**** KUTIPAN TEKS
Dewan Perwakilan Rakyat (DPR) menjadi aktor pengawas dengan masalah terbanyak (14), disusul publik (11), presiden (10). Sedangkan lembaga independen negara seperti Komnas HAM, Komisi Pemberantasan Korupsi, Ombudsman, dan Badan Pemeriksa Keuangan hanya 7 masalah. Sementara ranah internasional seperti aktor negara dan non-negara: pengawas internal intelijen (Kepala Badan Intelijen Negara Dewan Kehormatan Intelijen Negara) serta pengadilan negeri memiliki 4 masalah.
“Model pengawasan intelijen pada Undang-Undang Nomor 17 Tahun 2011 belum efektif mendorong intelijen yang profesional dan demokratis. Berbagai kasus dugaan politisasi intelijen, penyalahgunaan intelijen, hingga inefektivitas intelijen masih mendapatkan respons pengawasan yang minim,” ujarnya.
Semua permasalahan itu dibagi 6 kategori utama pengawasan intelijen Indonesia. Mulai dari regulasi, transparansi, konflik kepentingan, kelemahan kapasitas aktor pengawas, hingga.
Berdasarkan analisis Kamnas P2P LIPI, tiga masalah utama pengawasan intelijen adalah konflik kepentingan (20 masalah), kelemahan atau kekosongan regulasi (18 masalah), dan kelemahan kapasitas aktor pengawas (8 masalah). Tiga masalah lainnya ihwal kompleksitas ancaman (4); intimidasi, kekerasan dan kriminalisasi (3); dan persoalan tranparansi (2).
********
## [TANTANGAN]
1. Tentukan apakah pernyataan (a), (b), dan (c) sesuai dengan kutipan tentang pengawasan intelijen. Jawab ya atau tidak untuk masing-masing dan kutip kata-kata penentunya dari kutipan itu.
(a) DPR adalah aktor pengawas dengan jumlah masalah terbanyak.
(b) Konflik kepentingan tercatat sebanyak 18 masalah.
(c) Presiden memiliki lebih sedikit masalah daripada lembaga independen negara.
2. Lanjutkan kutipan tentang pengawasan intelijen mulai dari titik akhirnya.
Baris-baris tersimpan tidak berperan apa pun dalam kutipan tentang pengawasan intelijen ini.
**** DATA TERSEDIA
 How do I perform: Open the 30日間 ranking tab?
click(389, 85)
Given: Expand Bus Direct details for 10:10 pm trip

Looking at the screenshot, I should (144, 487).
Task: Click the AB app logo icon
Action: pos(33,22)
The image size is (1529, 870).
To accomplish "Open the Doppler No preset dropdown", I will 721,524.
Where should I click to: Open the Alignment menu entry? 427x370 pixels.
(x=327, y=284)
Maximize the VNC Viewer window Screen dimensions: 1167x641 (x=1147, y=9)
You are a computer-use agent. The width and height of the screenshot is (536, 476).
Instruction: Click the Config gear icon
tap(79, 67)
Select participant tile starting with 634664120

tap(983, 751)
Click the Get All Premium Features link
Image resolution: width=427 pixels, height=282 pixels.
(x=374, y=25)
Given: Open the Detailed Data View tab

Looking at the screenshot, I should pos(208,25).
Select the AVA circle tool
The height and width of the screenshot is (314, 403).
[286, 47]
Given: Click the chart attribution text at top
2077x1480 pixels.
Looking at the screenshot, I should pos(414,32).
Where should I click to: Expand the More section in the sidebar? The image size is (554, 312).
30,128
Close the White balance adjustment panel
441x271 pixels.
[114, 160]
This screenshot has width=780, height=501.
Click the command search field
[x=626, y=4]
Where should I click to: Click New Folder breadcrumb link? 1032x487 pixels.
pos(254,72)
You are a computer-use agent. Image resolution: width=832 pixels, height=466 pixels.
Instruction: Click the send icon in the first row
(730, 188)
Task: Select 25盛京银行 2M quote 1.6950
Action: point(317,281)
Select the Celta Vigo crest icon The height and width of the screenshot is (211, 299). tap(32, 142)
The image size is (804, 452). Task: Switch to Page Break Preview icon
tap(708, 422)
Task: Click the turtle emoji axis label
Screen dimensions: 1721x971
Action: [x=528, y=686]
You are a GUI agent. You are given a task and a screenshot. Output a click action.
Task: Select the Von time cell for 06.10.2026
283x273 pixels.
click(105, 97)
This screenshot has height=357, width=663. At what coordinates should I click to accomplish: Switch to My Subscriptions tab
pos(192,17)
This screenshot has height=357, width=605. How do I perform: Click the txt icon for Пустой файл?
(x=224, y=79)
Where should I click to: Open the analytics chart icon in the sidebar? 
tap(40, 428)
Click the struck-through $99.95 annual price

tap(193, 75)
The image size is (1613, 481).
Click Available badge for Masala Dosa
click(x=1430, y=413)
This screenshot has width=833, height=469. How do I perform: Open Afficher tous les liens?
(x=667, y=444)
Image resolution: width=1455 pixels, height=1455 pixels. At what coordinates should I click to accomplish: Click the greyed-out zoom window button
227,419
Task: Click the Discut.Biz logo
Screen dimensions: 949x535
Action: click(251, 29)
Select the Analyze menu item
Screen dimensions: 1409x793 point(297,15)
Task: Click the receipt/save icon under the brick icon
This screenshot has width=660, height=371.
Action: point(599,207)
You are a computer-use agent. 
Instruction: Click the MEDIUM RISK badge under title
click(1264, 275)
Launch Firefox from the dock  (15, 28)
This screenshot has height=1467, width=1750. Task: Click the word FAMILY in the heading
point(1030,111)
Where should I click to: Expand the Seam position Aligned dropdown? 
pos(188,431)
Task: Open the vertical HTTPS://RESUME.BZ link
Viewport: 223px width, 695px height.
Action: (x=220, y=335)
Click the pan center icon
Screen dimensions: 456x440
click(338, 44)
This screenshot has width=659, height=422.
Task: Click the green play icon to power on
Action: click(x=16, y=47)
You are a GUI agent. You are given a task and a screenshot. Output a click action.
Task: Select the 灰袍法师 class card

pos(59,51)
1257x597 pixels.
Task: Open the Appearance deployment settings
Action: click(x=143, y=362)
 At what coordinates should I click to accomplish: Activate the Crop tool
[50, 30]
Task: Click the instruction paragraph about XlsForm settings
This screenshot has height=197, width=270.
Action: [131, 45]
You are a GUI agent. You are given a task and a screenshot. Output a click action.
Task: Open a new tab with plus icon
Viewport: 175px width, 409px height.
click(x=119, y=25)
********
## [JAWABAN TUGAS]
1.
(a) Ya: "Dewan Perwakilan Rakyat (DPR) menjadi aktor pengawas dengan masalah terbanyak (14)"
(b) Tidak: "konflik kepentingan (20 masalah)"
(c) Tidak: "presiden (10)" dan "hanya 7 masalah"

2.
Lantas 55 permasalahan itu berimplikasi kepada efektivitas intelijen dan demokrasi. Diandra melanjutkan, pengawasan tidak ditujukan untuk pengawasan itu sendiri, melainkan sebagai medium untuk memastikan intelijen yang profesional dan demokratis. Maka tim membagi tiga klaster implikasi.
Klaster I berimplikasi kepada efektivitas intelijen dan demokrasi; Klaster II cenderung kepada implikasi terhadap demokrasi; Klaster III berimplikasi terhadap aktivitas intelijen.
Percepat Pembenahan Perangkat Pengawasan
Busyro Muqoddas, dosen Fakultas Hukum Universitas Islam Indonesia berujar, lembaga intelijen adalah bagian dari lembaga negara yang harus diletakkan dalam sistem negara modern. Tentu kinerjanya mengacu terhadap prinsip supremasi hukum dan adab. Lantas perlukah pengawasan intelijen berbasis kerakyatan?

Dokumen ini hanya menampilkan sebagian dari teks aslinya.